Asian economists walking the tight rope between inflation and development, are finding it extrememly difficult to keep their balance of late.
Consumer prices are on a 26 year high in Singapore, 12 year high in China, and a 4 year high in India. Inflation has has grown 20 percent since last year in Vietnam and 8 percent in Indonesia. To add to Asia’s spiralling woes, General Electric (GE), a bellweather of the U.S. and global economies, underlined the risks to growth, confirming a slow down in the U.S markets, leading to a fall in Asian exports to the west.
In addition, India and China’s vast populations are now becoming richer fuelling demand for urban goods, meat and dairy products. Western subsidies for biofuels and global warming are also changing the food equation.

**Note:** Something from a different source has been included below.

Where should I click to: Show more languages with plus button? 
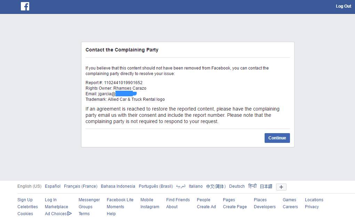281,187
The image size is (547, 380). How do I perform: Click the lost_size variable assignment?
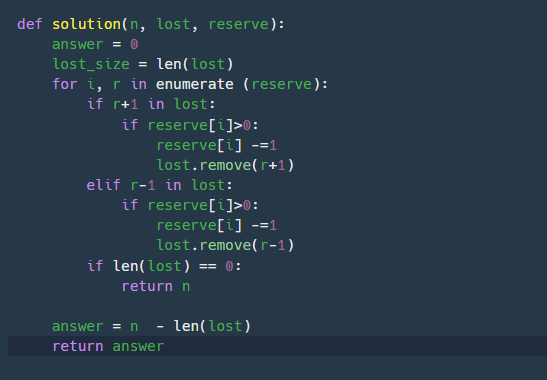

Asian governments on their part are pulling all the stops to reign in food and energy inflation and ride growth. While governments have been implementing trade and fiscal measures, central banks are soaking up liquidity and letting exchange rates appreciate.
Reuters asked – So how should policy makers react? Subsidies and export bans merely muffle price signals, economists say, so governments would do much better to invest in rural infrastructure, such as cold storage and irrigation, and target handouts at the urban poor.
“If food inflation has become an embedded dynamic and people have less money to spend on food, then raising interest rates to try to quell that seems a little perverse,” said Glenn Maguire, Societe Generale’s chief Asian economist based in Hong Kong..
The appropriate policy response, he said, would be continued currency appreciation, which would cut the cost of food imports and generally tighten monetary conditions. “That will be the most equitable way to handle these equity/distributional problems.”
Singapore did just that in decisive fashion on Thursday by effectively revaluing its dollar by at least 1.0 percent. Vietnam has widened the dong’s trading band. And China has now let the yuan rise 18 percent against the U.S. dollar since July 2005.
Of course, stronger exchange rates will eventually take a toll on exports. Which is why Asian central bankers are facing perhaps their toughest challenge since the 1997/98 financial crisis.